Porthos sighed. He transferred his hold from Amelie’s head to her shoulders, and rested his hand there. “I was Guillaume’s father,” he said.
“Oh,” Amelie said, looking up. “He said you were a musketeer and the most wonderful sword fighter in the whole world. And he said you could never support him in style, but he was sure you would recognize him, because he’d been to your native village and you… not all your… uh-” she came to a sudden stop and blushed dark.
“Not all my-?” Porthos prompted.
“I’m afraid you’ll be angry,” Amelie said.
“With Guillaume’s sister?” Porthos said. “Never.”
“Oh. Then. He said not all of your grandfather’s grandfather’s were noble, and that you would recognize him even though he was the son of… even though mother wasn’t noble.” She looked at Porthos, attentively. “Would you have?”
“Yes,” Porthos said. “Yes, I would have.” On impulse, he picked the little girl up. She was, he was sure, the hosteler’s daughter. At any rate, being years younger than Guillaume, she could never be his own. But she was all he had left of the love of his youth and of his son. The daughter of one, the sister of the other.

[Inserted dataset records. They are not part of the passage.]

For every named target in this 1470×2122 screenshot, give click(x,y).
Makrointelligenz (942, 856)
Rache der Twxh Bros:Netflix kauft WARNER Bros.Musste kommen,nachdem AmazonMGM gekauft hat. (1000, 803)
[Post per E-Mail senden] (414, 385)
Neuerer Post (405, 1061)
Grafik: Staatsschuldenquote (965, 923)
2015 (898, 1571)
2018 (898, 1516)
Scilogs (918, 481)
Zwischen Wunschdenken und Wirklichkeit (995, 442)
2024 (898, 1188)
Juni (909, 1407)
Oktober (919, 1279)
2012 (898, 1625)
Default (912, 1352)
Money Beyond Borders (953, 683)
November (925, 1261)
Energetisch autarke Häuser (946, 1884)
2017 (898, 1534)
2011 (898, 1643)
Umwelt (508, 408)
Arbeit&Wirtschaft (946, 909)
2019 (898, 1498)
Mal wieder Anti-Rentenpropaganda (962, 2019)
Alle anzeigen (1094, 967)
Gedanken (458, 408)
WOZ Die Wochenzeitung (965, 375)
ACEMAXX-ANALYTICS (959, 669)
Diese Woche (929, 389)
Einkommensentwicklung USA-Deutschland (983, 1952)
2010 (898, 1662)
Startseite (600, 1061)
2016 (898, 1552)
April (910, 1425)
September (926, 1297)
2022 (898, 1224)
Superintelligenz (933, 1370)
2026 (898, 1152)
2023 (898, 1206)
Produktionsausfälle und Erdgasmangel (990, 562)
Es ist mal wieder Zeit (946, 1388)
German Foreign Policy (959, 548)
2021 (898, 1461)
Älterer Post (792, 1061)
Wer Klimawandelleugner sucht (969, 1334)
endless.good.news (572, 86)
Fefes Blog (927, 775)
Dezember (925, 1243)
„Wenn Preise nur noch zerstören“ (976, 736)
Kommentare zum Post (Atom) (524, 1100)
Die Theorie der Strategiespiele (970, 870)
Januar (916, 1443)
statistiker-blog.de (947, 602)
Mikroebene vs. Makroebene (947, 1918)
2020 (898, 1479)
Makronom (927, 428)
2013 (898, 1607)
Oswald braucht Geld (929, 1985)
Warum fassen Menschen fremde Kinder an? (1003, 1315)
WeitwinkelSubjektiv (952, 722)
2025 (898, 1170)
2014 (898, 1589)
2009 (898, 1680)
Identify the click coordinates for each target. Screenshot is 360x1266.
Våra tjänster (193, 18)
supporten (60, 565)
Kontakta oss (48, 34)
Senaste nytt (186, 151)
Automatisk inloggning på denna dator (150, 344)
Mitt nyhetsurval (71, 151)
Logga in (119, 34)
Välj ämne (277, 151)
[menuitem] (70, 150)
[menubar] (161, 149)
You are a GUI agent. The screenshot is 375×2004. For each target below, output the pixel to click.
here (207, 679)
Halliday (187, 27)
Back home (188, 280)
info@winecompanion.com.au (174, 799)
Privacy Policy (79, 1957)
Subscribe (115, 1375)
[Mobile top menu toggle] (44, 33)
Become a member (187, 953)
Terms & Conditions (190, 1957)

“I still don’t understand,” Martin said, looking from the little girl to Porthos, then back at the little girl. “You say someone poisoned Guillaume and took his money, but this I can’t understand. Because the stable boys wouldn’t have given Guillaume any food, save maybe if they put the poison in his drink when he went drinking with them, which I think he did once or twice.”
“Not that day or the night before that day,” Amelie said. “He didn’t go anywhere. He talked to me and that was all.”